All the blah-blah-blah about power supply voltage and how it interferes with generators is a joke. Lots of cost questions remain, also. I didn't see any details about the electronics, so probably a standard design. Nothing much new here, except for the PR campaign.
I would rather see purpose-built light fixtures which maximize the light where you want it, instead of attenuating it with lamp shades which was necessary with your average incandescent table light, to prevent glare. That's the old way of thinking.
solutions4circuits
@captain obvious: basic math, sorry this throws a wrench into your LED business
disk area = 2*pi*radius*radius
heat sink area of current crop of LED bulbs = pi*height* average diameter
You'll find the the disks and LED bulbs are very similarly sized
The LEDs run within rated temperatures - they are directly on COPPER, not a CONTORTED ALUMINUM path. For the same surface area, they will run COOLER as a result
As far as the voltages and currents, suggest you take a high school electric shop class to teach you how that works in relation to power. There's no BS, it's all sound engineering
There is no "old way of thinking", there's "what the customers want thinking", not "tell them what to do thinking", which the LED industry is full of. As far as lamp shades go, that IS where the consumer wants the light to be - evenly dispersed on its surface - sorry your led luminaire products can't do that due to their inherent directionality. .

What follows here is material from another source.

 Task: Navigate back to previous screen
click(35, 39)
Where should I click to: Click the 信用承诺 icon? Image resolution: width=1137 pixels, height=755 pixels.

@james: there's no magic in any LED bulb. "Warmer" LEDs have lower efficacy than cooler ones. Several "warmths" of disks are being offered. They are collectively referred to as "class", which differentiates them from the 600 and 400 lumen Chinese garbage that calls themselves "60W-compatible". The 800 lumen class have more or less 800 lumens, depending on color temperature. Just as 60W incandescents themselves are 800 lumen class bulbs with variations in lumen output for various reasons, including bulb lifetime.
@VirtualGathis: informative post.. You are correct. The green is INSULATION, there are heavy copper traces in that area only, The disks have a surge protector built in - most "bulbs" do not. The disks are electrically isolated. A lot of the 2D-Lite Led Disk's competitors are, ironically, playing their Thomas Edison electrocute-the-elephant, because I have nothing else, cards.